-- PASSAGE TO READ start --

How to use C# Generics to limit method to integer types and still use operators
Question
Can I use generics to create a method that takes integer types, and is still be able to do basic mathematical operations inside the method on those types?
My situation: I wrote a method that takes a value of type int and returns whether the value is prime or not. I later needed that method to work on larger numbers, so I changed the input type to Int64, but this has a negative impact on speed. Efficiency is very important here.
I knew very little about generics, but thought it would prevent me from having two nearly identical overloaded methods. I am however unable to get it to work, and I don't know if it's because I'm trying to incorrectly use Generics, or if I have a syntax error.

-- PASSAGE TO READ end --
-- SUPPLIED INFORMATION start --

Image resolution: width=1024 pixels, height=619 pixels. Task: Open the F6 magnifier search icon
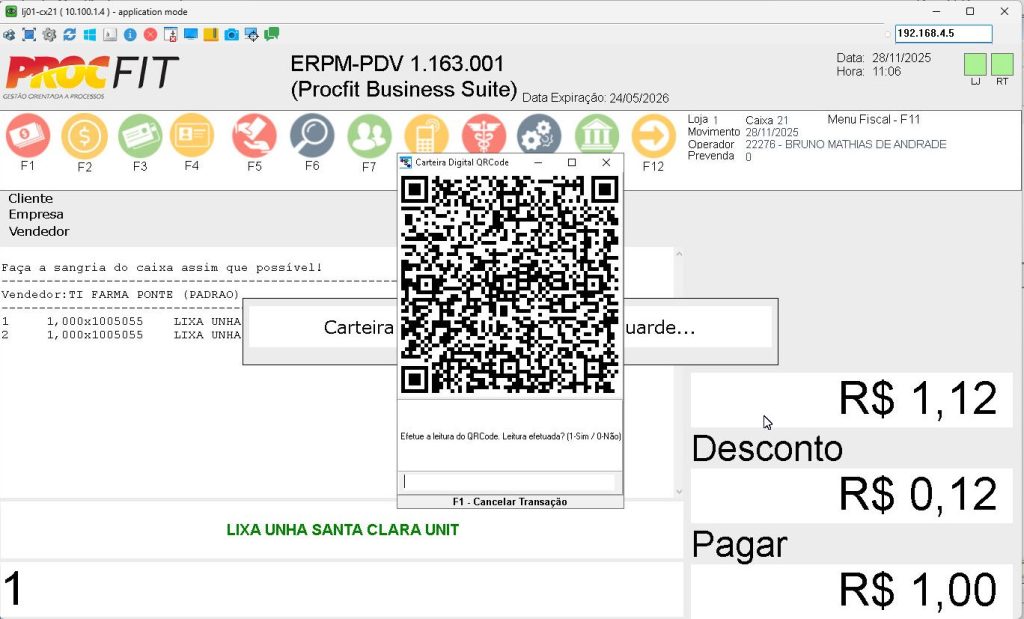point(312,135)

-- SUPPLIED INFORMATION end --

-- PROBLEMS --
• 1. Which sentences in the C# generics question begin with the word "I"? List each one in full.
• 2. Quote the C# generics question between "How to use C#" and "on those types?", inclusive.

-- RESPONSES FOR EACH TASK --
• 1.
1. I later needed that method to work on larger numbers, so I changed the input type to Int64, but this has a negative impact on speed.
2. I knew very little about generics, but thought it would prevent me from having two nearly identical overloaded methods.
3. I am however unable to get it to work, and I don't know if it's because I'm trying to incorrectly use Generics, or if I have a syntax error.

• 2.
How to use C# Generics to limit method to integer types and still use operators
Question
Can I use generics to create a method that takes integer types, and is still be able to do basic mathematical operations inside the method on those types?